*What you need to do*. Could you retype the listing beneath, keeping each line exactly as it is?
════
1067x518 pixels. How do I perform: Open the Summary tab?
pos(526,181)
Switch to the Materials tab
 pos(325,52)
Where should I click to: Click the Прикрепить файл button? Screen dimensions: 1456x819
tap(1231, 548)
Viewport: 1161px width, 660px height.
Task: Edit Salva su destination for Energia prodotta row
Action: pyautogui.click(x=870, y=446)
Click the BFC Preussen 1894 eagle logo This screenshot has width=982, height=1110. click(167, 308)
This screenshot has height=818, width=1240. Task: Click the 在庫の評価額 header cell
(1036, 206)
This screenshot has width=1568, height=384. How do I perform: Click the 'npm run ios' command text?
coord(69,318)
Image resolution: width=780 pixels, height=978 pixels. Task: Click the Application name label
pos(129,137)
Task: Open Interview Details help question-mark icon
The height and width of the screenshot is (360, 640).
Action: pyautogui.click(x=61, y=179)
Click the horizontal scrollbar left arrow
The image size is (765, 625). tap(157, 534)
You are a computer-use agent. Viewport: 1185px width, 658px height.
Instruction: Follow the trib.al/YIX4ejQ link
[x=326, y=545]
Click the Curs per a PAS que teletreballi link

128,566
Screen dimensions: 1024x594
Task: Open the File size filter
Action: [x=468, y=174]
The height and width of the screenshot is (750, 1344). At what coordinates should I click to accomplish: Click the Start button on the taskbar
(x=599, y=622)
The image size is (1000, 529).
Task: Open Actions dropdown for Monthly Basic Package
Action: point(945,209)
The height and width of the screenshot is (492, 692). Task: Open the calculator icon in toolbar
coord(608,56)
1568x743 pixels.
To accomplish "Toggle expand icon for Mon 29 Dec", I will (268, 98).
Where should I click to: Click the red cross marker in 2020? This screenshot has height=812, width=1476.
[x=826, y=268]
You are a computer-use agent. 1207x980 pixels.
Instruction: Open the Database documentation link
════
*Answer to the problem*.
1067x518 pixels. How do I perform: Open the Summary tab?
pos(526,181)
Switch to the Materials tab
 pos(325,52)
Where should I click to: Click the Прикрепить файл button? Screen dimensions: 1456x819
tap(1231, 548)
Viewport: 1161px width, 660px height.
Task: Edit Salva su destination for Energia prodotta row
Action: pyautogui.click(x=870, y=446)
Click the BFC Preussen 1894 eagle logo This screenshot has width=982, height=1110. click(167, 308)
This screenshot has height=818, width=1240. Task: Click the 在庫の評価額 header cell
(1036, 206)
This screenshot has width=1568, height=384. How do I perform: Click the 'npm run ios' command text?
coord(69,318)
Image resolution: width=780 pixels, height=978 pixels. Task: Click the Application name label
pos(129,137)
Task: Open Interview Details help question-mark icon
The height and width of the screenshot is (360, 640).
Action: pyautogui.click(x=61, y=179)
Click the horizontal scrollbar left arrow
The image size is (765, 625). tap(157, 534)
You are a computer-use agent. Viewport: 1185px width, 658px height.
Instruction: Follow the trib.al/YIX4ejQ link
[x=326, y=545]
Click the Curs per a PAS que teletreballi link

128,566
Screen dimensions: 1024x594
Task: Open the File size filter
Action: [x=468, y=174]
The height and width of the screenshot is (750, 1344). At what coordinates should I click to accomplish: Click the Start button on the taskbar
(x=599, y=622)
The image size is (1000, 529).
Task: Open Actions dropdown for Monthly Basic Package
Action: point(945,209)
The height and width of the screenshot is (492, 692). Task: Open the calculator icon in toolbar
coord(608,56)
1568x743 pixels.
To accomplish "Toggle expand icon for Mon 29 Dec", I will (268, 98).
Where should I click to: Click the red cross marker in 2020? This screenshot has height=812, width=1476.
[x=826, y=268]
You are a computer-use agent. 1207x980 pixels.
Instruction: Open the Database documentation link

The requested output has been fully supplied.